Gli italiani non le piacevano?
«Ho abitato in Inghilterra e in Belgio, di giorno mischiavo jazz e punk, la sera ascoltavo Guccini, De André, De Gregori e leggevo Montale e Zanzotto. Ancora oggi con mio fratello Francesco lavoro lo sforzo più grande è sulle parole, che devono essere già musica. Il loro suono è la base delle mie canzoni».

A parte il suo successo, com’è la situazione del pop in Italia?
«Mi pare in salute. Per fare musica di qualità anni fa bisognava investire tanto, oggi si può produrre un disco di livello professionale in casa. C’è più produzione e meno spazi. Occorrerebbe facilitare gli artisti emergenti che fanno concerti, per esempio agevolando i costi Siae. Per capirci: il mio successo di oggi negli Anni Ottanta sarebbe stato molto più remunerativo. Oggi tutto viene dai concerti. Se uno riesce a sopravvivere con figli, case e separazioni da pagare è quasi un miracolo».

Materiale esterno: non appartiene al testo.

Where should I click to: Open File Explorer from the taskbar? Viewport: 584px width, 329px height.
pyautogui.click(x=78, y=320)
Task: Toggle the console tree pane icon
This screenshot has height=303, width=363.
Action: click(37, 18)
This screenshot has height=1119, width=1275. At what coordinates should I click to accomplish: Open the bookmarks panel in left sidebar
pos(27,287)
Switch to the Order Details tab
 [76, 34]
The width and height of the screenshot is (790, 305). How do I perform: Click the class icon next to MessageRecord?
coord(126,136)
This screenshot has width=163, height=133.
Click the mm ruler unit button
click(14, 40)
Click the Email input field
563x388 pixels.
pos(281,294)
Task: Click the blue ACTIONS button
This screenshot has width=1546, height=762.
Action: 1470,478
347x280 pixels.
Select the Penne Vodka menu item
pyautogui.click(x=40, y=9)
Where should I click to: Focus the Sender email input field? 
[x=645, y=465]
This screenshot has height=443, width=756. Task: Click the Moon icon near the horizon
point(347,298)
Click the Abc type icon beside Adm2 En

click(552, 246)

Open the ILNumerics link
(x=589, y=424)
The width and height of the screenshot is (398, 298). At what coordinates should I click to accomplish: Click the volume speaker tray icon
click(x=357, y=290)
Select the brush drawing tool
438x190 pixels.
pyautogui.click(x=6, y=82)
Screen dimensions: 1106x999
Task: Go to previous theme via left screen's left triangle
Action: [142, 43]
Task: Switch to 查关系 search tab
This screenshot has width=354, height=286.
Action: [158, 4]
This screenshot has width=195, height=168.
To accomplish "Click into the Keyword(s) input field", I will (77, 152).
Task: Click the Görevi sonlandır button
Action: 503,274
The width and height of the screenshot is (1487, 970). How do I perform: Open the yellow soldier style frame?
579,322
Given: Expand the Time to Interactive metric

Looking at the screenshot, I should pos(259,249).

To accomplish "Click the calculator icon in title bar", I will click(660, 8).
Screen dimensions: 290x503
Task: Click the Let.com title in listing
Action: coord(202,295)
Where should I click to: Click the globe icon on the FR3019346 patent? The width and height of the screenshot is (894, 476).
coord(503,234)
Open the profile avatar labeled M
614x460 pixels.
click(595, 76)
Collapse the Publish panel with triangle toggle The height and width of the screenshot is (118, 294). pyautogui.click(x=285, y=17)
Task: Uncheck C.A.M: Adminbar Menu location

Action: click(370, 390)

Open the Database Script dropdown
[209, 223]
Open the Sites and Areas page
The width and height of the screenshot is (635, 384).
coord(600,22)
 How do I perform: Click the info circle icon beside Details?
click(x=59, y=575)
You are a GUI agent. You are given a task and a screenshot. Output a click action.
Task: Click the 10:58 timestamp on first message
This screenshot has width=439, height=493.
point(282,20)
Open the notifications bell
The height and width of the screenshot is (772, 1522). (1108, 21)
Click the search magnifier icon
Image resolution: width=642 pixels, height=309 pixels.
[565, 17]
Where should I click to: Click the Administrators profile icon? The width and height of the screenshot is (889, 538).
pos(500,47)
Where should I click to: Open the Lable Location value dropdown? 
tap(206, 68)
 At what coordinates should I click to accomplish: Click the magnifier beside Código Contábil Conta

Quali sono le categorie musicali ancora valide oggi?
«Prima di tutto per me la musica è un veicolo di emozioni, fa vibrare l’anima senza passare dal cervello, poi - certo - si possono esprimere preferenze. Una volta ci si divideva per gruppi: i punk, gli hippie, anche se in Italia c’era sempre confusione. Quando tornavo per le vacanze vedevo ragazzi con la maglietta degli Who e la giacchetta di Elvis e per me era inconcepibile. Le categorie valide ora mi sembrano pop, rock, rap e indie o underground».

Del rap italiano cosa pensa?
«È una comunicazione arrivata dai sobborghi americani all’Italia. Anche i miei figli ascoltano J-Ax, Fedez e Fibra. Da musicista apprezzo la musica elettronica, la uso. E pur non facendo il rap, capisco che anche lì le parole sono importanti».

Veniamo a Ti sembra normale?
«Mi piace pensare alle canzoni come sceneggiature. Ti sembra normale è l’adolescenziale difficoltà dell’uomo nei rapporti con la donna, Teresa è la preferenza di non convivere per far durare l’amore, La vita com’è rappresenta la maturità di non mettersi di traverso. È una trilogia, che da ottobre porto in tour in Nord America, Giappone e Cina. E nel 2017 vado a teatro con testi dai Manoscritti di Qumran messi in musica: il prossimo disco cui penso ha sonorità molto sperimentali».

Al Giudizio universale quale delle sue canzoni porterebbe?
«Il solito sesso. È il racconto di una telefonata, la rivincita dell’uomo romantico e comprende sei tonalità in meno di quattro minuti: la prova che il pop può essere molto ricercato».